Dai calcoli ai rimborsi: le incredibili novità dell’Ue sui dazi da 3 euro per i mini-pacchi!

Luglio 9, 2026

Giuseppe Baroni

Dai calcoli ai rimborsi: le incredibili novità dell’Ue sui dazi da 3 euro per i mini-pacchi!

Il recente annuncio dell’introduzione di un dazio di 3 euro sui mini-pacchi provenienti da paesi extra UE ha sollevato molte domande tra i consumatori e gli operatori del settore. A questo scopo, la Commissione europea e l’Agenzia delle Dogane e dei Monopoli hanno fornito linee guida chiare su come calcolare il dazio, chi ne è responsabile e cosa fare in caso di restituzione.

Il meccanismo di calcolo del dazio

Un aspetto fondamentale è il meccanismo di calcolo del dazio, che viene applicato non all’intero pacco, ma a ciascun singolo articolo in base alla classificazione tariffaria. Ad esempio, una spedizione contenente cinque magliette identiche pagherà un solo dazio di 3 euro, in quanto si considera un’unica categoria merceologica. Al contrario, una spedizione composta da una maglietta e un orologio comporterà un dazio di 6 euro, poiché si tratta di due categorie diverse.
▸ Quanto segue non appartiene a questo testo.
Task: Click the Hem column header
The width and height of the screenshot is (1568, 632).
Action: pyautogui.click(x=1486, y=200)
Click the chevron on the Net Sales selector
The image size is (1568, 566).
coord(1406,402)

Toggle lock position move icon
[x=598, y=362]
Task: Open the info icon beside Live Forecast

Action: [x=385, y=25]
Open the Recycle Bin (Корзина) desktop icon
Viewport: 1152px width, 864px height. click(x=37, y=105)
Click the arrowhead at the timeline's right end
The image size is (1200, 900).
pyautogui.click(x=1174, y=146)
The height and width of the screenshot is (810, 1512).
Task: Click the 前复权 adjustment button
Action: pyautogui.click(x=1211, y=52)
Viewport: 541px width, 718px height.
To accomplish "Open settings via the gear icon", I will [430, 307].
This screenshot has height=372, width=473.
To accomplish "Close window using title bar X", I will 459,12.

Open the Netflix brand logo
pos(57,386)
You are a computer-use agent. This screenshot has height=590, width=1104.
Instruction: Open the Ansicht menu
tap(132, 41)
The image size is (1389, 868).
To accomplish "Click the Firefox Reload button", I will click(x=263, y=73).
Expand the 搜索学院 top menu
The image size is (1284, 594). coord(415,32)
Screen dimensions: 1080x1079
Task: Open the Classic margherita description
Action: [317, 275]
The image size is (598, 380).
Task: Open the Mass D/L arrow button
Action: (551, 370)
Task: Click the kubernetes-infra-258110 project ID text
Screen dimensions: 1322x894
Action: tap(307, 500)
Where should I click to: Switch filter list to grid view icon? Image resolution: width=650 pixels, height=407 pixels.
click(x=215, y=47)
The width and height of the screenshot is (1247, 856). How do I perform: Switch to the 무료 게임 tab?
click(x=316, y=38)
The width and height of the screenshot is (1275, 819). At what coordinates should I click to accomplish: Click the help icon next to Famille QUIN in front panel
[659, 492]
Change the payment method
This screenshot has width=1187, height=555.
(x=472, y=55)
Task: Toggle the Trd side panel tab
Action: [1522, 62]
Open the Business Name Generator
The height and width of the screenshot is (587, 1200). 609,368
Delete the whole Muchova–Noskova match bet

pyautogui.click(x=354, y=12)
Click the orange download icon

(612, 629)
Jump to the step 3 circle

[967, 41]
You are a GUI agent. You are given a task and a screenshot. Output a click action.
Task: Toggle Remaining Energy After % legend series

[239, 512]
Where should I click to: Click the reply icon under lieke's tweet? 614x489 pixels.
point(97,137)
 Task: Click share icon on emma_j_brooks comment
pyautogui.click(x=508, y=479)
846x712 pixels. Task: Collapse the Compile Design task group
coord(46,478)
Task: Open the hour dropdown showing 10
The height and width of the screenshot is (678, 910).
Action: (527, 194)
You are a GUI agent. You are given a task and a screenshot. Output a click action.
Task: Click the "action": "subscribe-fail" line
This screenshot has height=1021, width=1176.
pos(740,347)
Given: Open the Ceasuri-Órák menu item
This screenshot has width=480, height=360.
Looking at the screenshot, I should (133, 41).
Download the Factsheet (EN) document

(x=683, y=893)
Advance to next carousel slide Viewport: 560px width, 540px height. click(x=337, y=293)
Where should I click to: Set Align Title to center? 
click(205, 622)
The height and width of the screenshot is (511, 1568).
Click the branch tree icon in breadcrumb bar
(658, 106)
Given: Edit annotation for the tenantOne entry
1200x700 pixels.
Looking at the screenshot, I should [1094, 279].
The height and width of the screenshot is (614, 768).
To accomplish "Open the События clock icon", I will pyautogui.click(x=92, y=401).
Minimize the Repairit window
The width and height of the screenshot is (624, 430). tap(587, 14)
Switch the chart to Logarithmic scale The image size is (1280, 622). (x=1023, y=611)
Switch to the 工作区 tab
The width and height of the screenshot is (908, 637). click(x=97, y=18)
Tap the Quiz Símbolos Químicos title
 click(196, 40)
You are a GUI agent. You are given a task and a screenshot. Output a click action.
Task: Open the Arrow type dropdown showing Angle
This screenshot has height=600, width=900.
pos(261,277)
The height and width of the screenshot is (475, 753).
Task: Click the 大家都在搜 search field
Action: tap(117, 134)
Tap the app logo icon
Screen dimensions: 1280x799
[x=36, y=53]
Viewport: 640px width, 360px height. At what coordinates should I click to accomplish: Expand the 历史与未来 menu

Questa distinzione chiarisce che la quantità di articoli non è rilevante quanto la diversità delle categorie merceologiche presenti nella spedizione.

In aggiunta, la circolare dell’Agenzia delle Dogane precisa che il prelievo si applica solo una volta quando più merci possono essere classificate sotto un unico articolo secondo le regole del dataset doganale. Per garantire ciò, gli operatori devono utilizzare una riga per ogni gruppo di merci con la stessa classificazione tariffaria nel tracciato H7, indicando la quantità nel campo dedicato alla descrizione delle merci.

Obbligo di pagamento del dazio

Un altro punto cruciale riguarda chi è responsabile del pagamento del dazio. Il soggetto obbligato è il dichiarante, il quale può essere il venditore o l’importatore del bene, inclusi coloro che utilizzano il servizio IOSS o che operano come rappresentanti indiretti. Solo in casi eccezionali, definiti “rarissimi” dalla Commissione, il pagamento potrebbe ricadere sul consumatore finale, ma solo in stati membri che offrono un sistema di dichiarazione online gratuito per i privati.